Problem 1 -
Reproduce verbatim the part of the cancer research podcast page that opens with the words containing "Gudrun talks with" and closes with "of cancer research.".
Problem 2 -
Resume the cancer research podcast page after its last sentence and write the passage that follows.

Exercise passage -

--

Webrelaunch 2020

Modellansatz: Modell220 - Cancer Research

modellansatz.de/cancer-research


On closer inspection, we find science and especially mathematics throughout our everyday life, from the tap to automatic speed regulation on motorways, in medical technology or on our mobile phone. What the researchers, graduates and academic teachers in Karlsruhe puzzle about, you experience firsthand in our Modellansatz Podcast: "The modeling approach“.

Der Modellansatz: Cancer Research. Photo: G. Thäter, Komposition: S. Ritterbusch


Gudrun talks with Changjing Zhuge. He is a guest in the group of Lennart Hilbert and works at the College of applied sciences and the Beijing Institute for Scientific and Engineering Computing (BISEC) at the Beijing University of Technology.

He is a mathematician who is interested in system biology. In some cases he studies delay differential equations or systems of ordinary differential equations to characterize processes and interactions in the context of cancer research.

The inbuilt delays originate e.g. from the modeling of hematopoietic stem cell populations. Hematopoietic stem cells give rise to other blood cells. Chemotherapy is frequently accompanied by unwished for side effects to the blood cell production due to the character of the drugs used. Often the production of white blood cells is hindered, which is called neutropenia. In an effort to circumvent that, together with chemotherapy, one treats the patient with granulocyte colony stimulating factor (G-CSF).

--

Data provided -
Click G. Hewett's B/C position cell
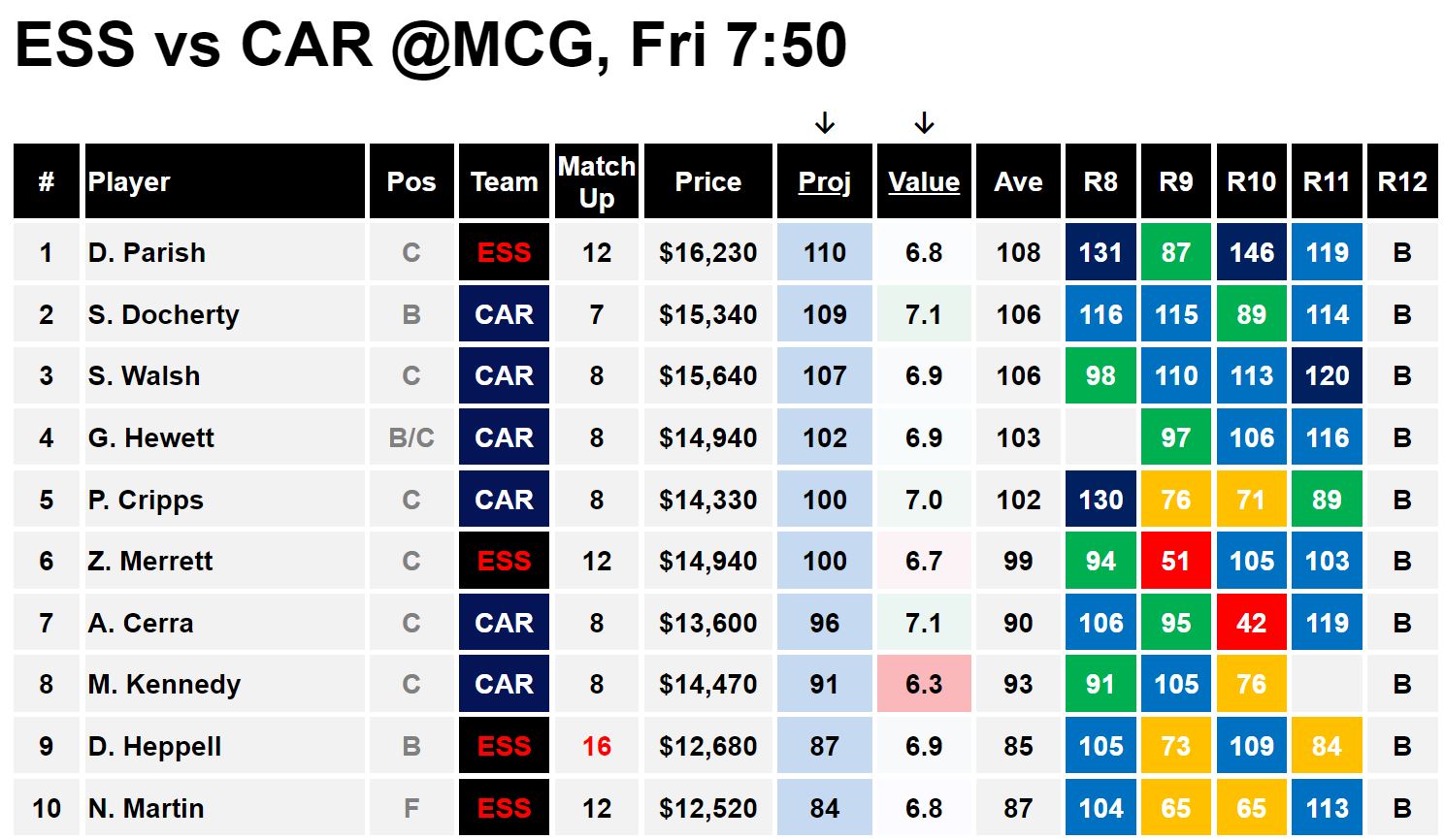The width and height of the screenshot is (1445, 840). [x=411, y=437]
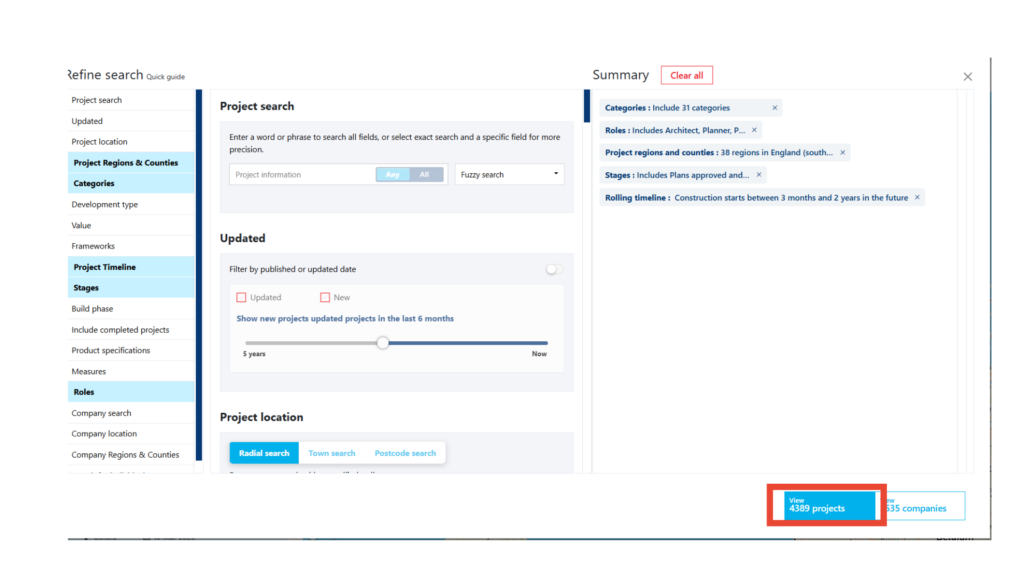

--

Exercise result 1 -
Gudrun talks with Changjing Zhuge. He is a guest in the group of Lennart Hilbert and works at the College of applied sciences and the Beijing Institute for Scientific and Engineering Computing (BISEC) at the Beijing University of Technology.

He is a mathematician who is interested in system biology. In some cases he studies delay differential equations or systems of ordinary differential equations to characterize processes and interactions in the context of cancer research.

Exercise result 2 -
To examine the effects of the typical periodic chemotherapy in generating neutropenia, and the corresponding response of this system to given to G-CSF Changjing and his colleagues studied relatively simple but physiologically realistic mathematical models for the hematopoietic stem cells. And these models are potential for modeling of other stem-like biosystems such as cancers.

The delay in the system is related to the platelet maturation time and the differentiation rate from hematopoietic stem cells into the platelet cell.

Changjing did his Bachelor in Mathematics at the Beijing University of Technology (2008) and continued with a PhD-program in Mathematics at the Zhou-Peiyuan Center for Applied Mathematics, Tsinghua University, China. He finished his PhD in 2014. During his time as PhD student he also worked for one year in Michael C Mackey's Lab at the Centre for Applied Mathematics in Bioscience and Medicine of the McGill University in Montreal (Canada).